Generating Random Number from inside Kernel

drjoke · December 30, 2017, 9:19am

Is it possible to generate a random number from within a kernel?

My reading of CURAND.jl looks like curand() must be called from host.

I am implementing Genetic Algorithm. It is becoming impractical to have to pre-generate all random numbers beforehand from host and uploading them to GPU. I run out of memory very quickly.

vchuravy · December 30, 2017, 9:46am

Yes there are several possibilities. The easiest is probably to use the random number generator that is part of GPUArrays should work on the device. (It isn’t documented well, but it should get you started: https://github.com/JuliaGPU/GPUArrays.jl/blob/master/src/random.jl)

@maleadt wrote this a while back and I don’t think it is part of any repository. It is a xorshift implementation.

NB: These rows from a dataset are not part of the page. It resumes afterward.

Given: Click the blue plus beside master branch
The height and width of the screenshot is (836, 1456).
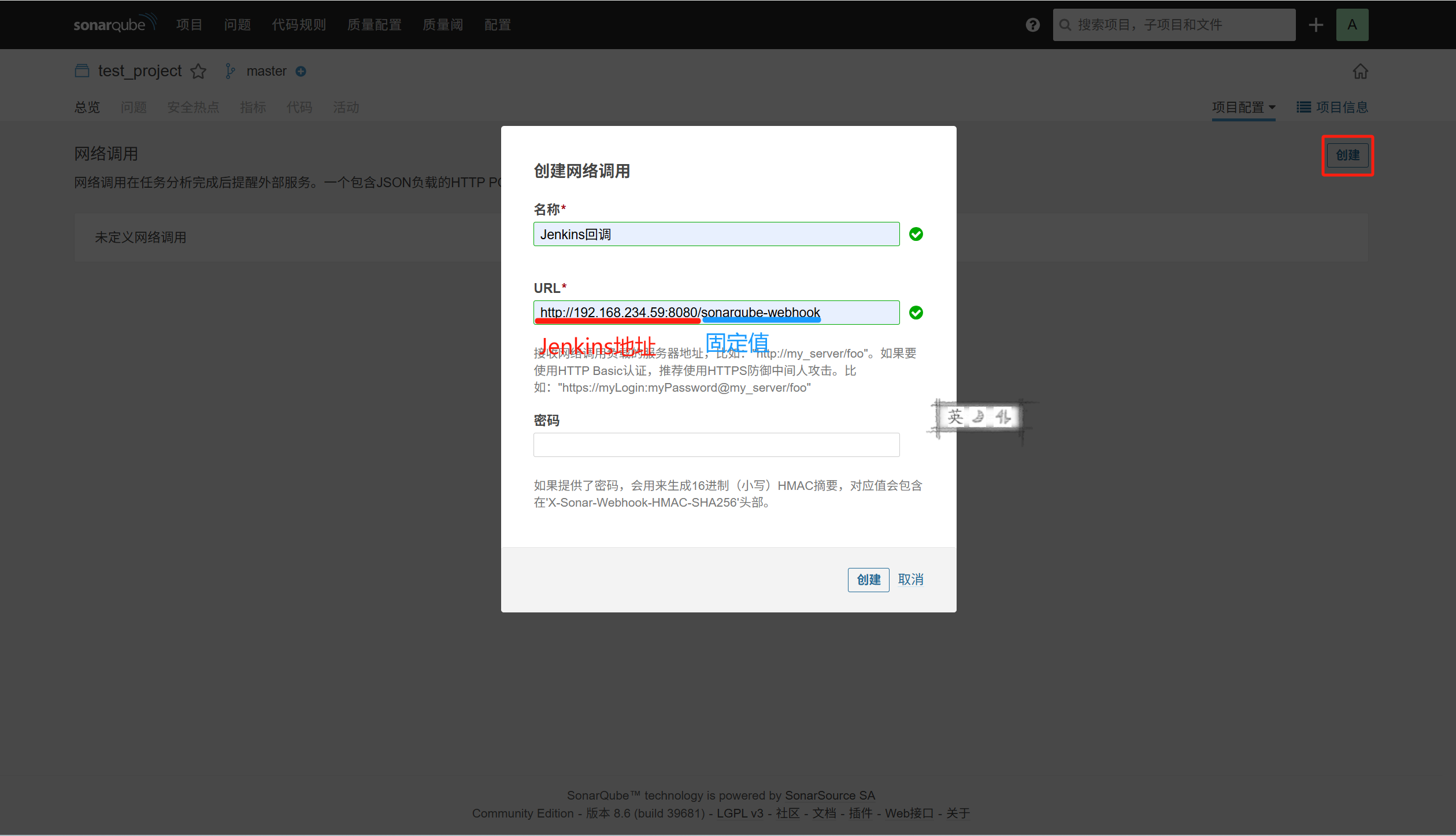Looking at the screenshot, I should click(x=301, y=71).
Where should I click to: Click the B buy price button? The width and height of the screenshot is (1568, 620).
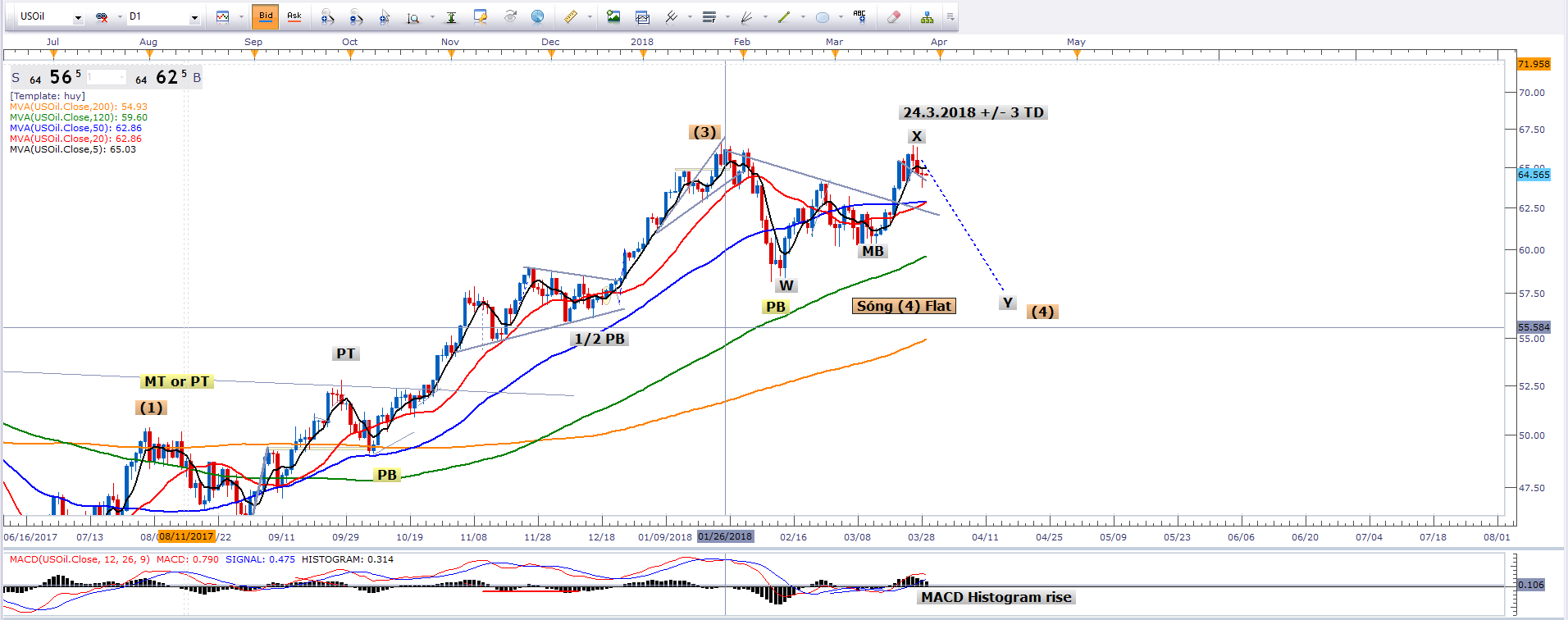197,78
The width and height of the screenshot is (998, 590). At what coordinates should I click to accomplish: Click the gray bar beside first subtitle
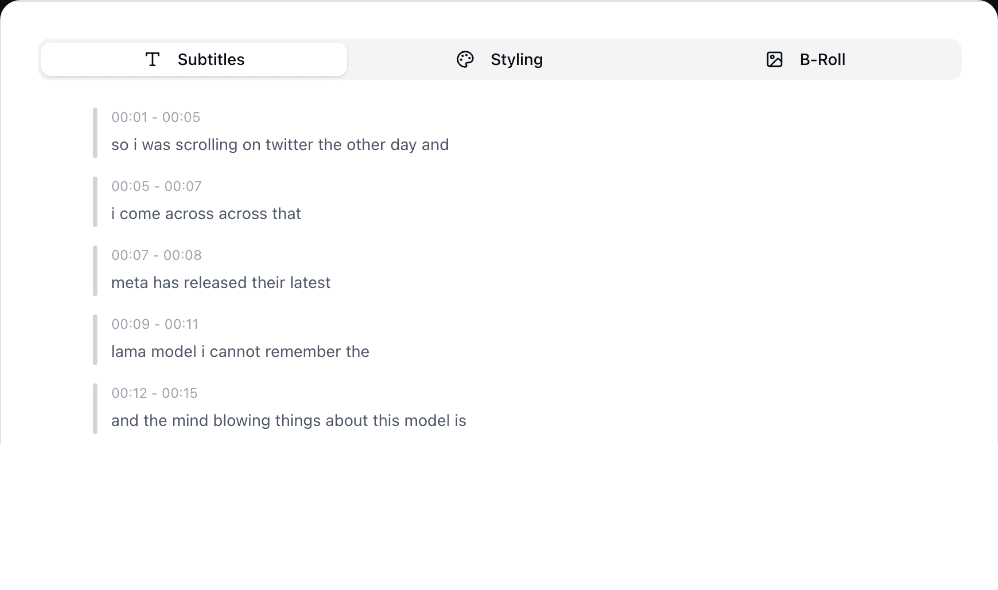pos(95,133)
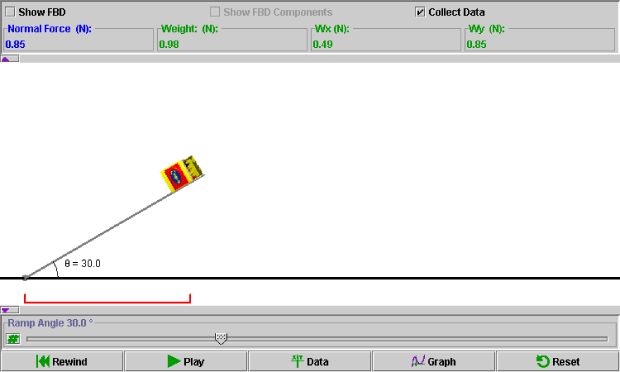Click the disabled Show FBD Components checkbox

(x=215, y=12)
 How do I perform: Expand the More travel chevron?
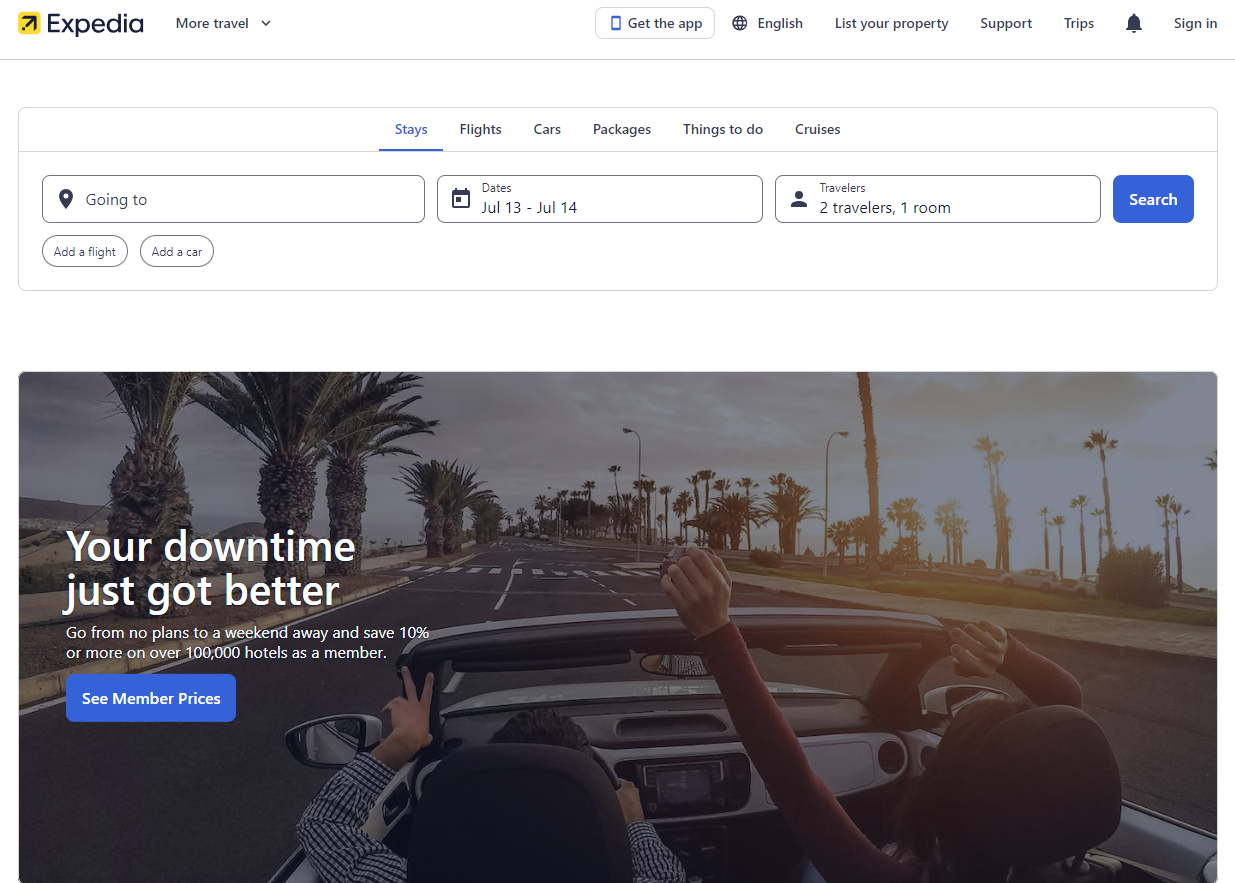pos(266,24)
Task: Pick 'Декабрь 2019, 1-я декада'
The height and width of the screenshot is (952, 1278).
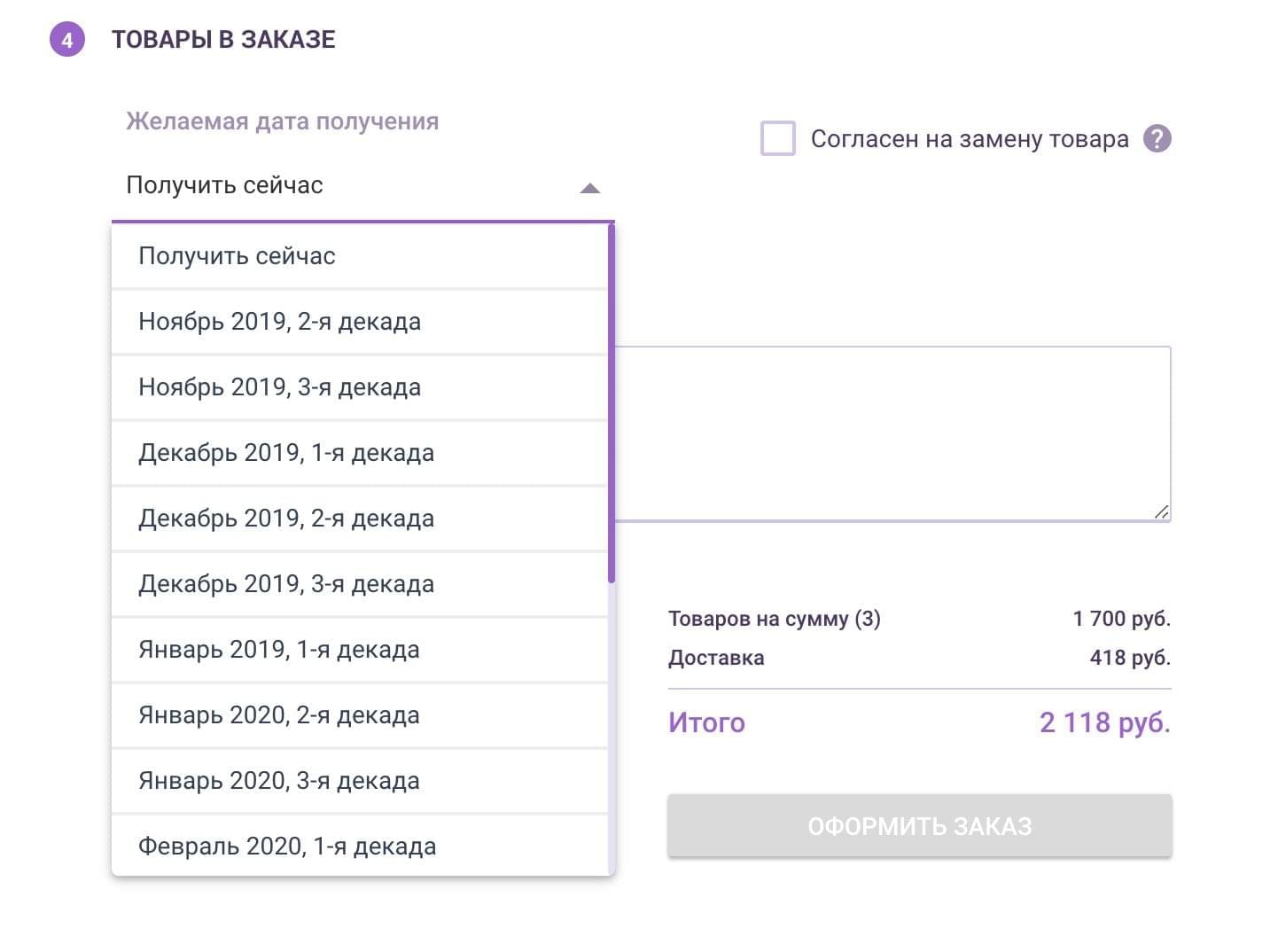Action: [x=359, y=453]
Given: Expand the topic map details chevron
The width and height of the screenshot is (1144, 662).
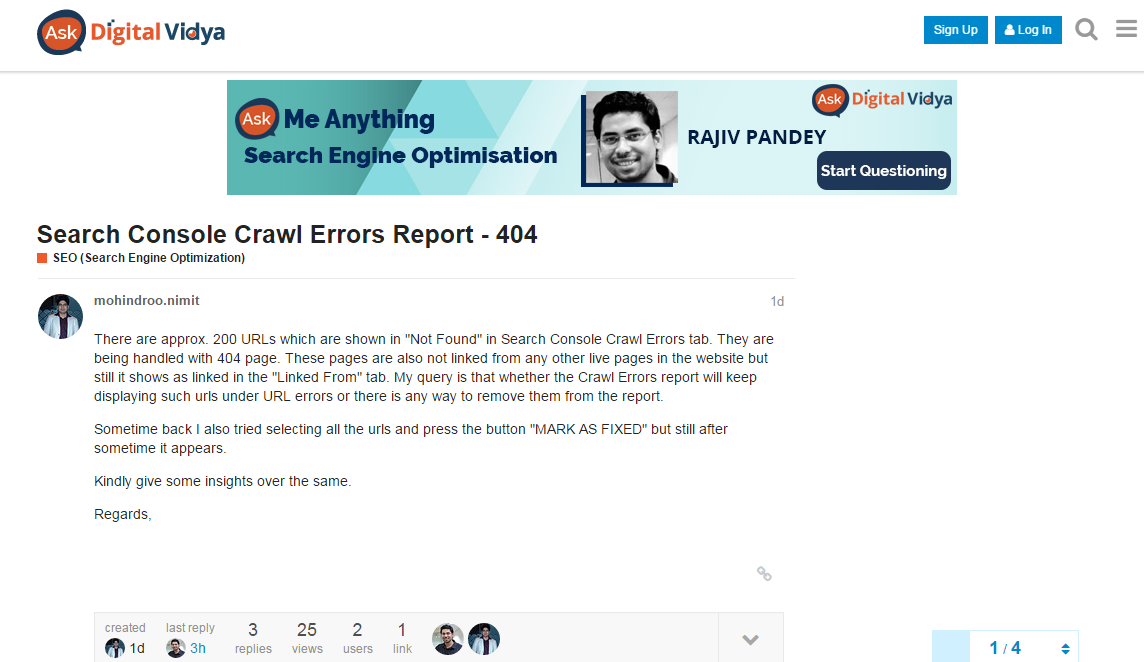Looking at the screenshot, I should pyautogui.click(x=750, y=639).
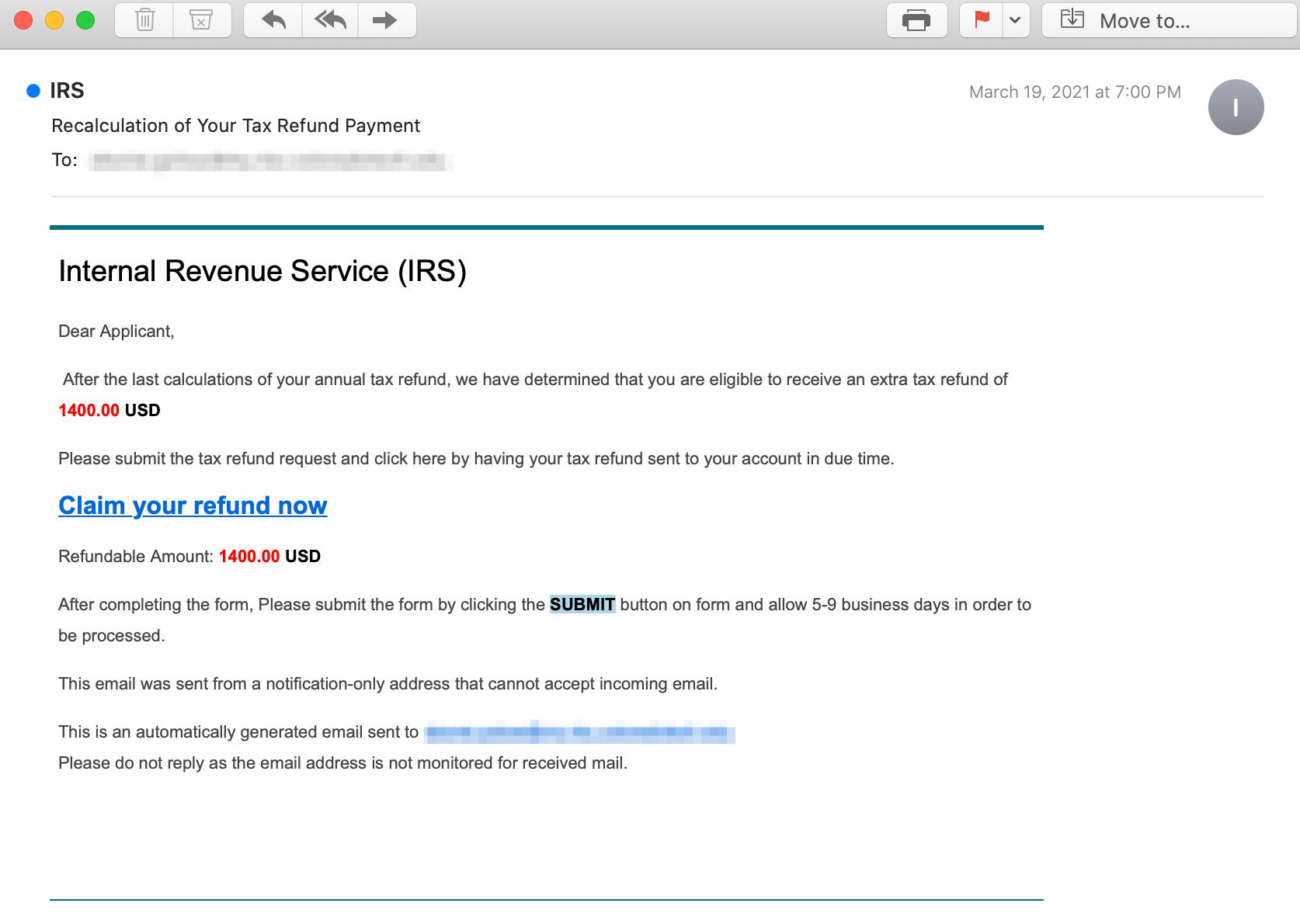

function xorshift(x::UInt32)::UInt32
    x = xor(x, x << 13)
    x = xor(x, x >> 17)
    x = xor(x, x << 5)
    return x
end

function gpurand(state::UInt32)::Tuple{Float32,UInt32}
    state = xorshift(state)
    res = (state >> 9) | reinterpret(UInt32, 1f0)
    val = reinterpret(Float32, res) - 1f0
    return val, state
end

function gpu_walk_kernel(f, out, N, x, a, b)
    idx = (blockIdx().x-UInt32(1)) * blockDim().x + threadIdx().x

    # random number generation
    _, state = gpurand(idx)
    function rand()
        let state=state # JuliaLang/julia#15276
            val, state = gpurand(state)
            return val
        end
    end

    ...
end

The last idea is to actually use the device version of CURAND.jl and I attempted that in GitHub - JuliaGPU/CUDAnativelib.jl

vchuravy · December 30, 2017, 9:49am

I guess Tim’s version is based on https://github.com/JuliaGPU/CUDAnative.jl/issues/40#issuecomment-277597760

drjoke · December 30, 2017, 12:52pm

@vchuravy thank you very much for your help.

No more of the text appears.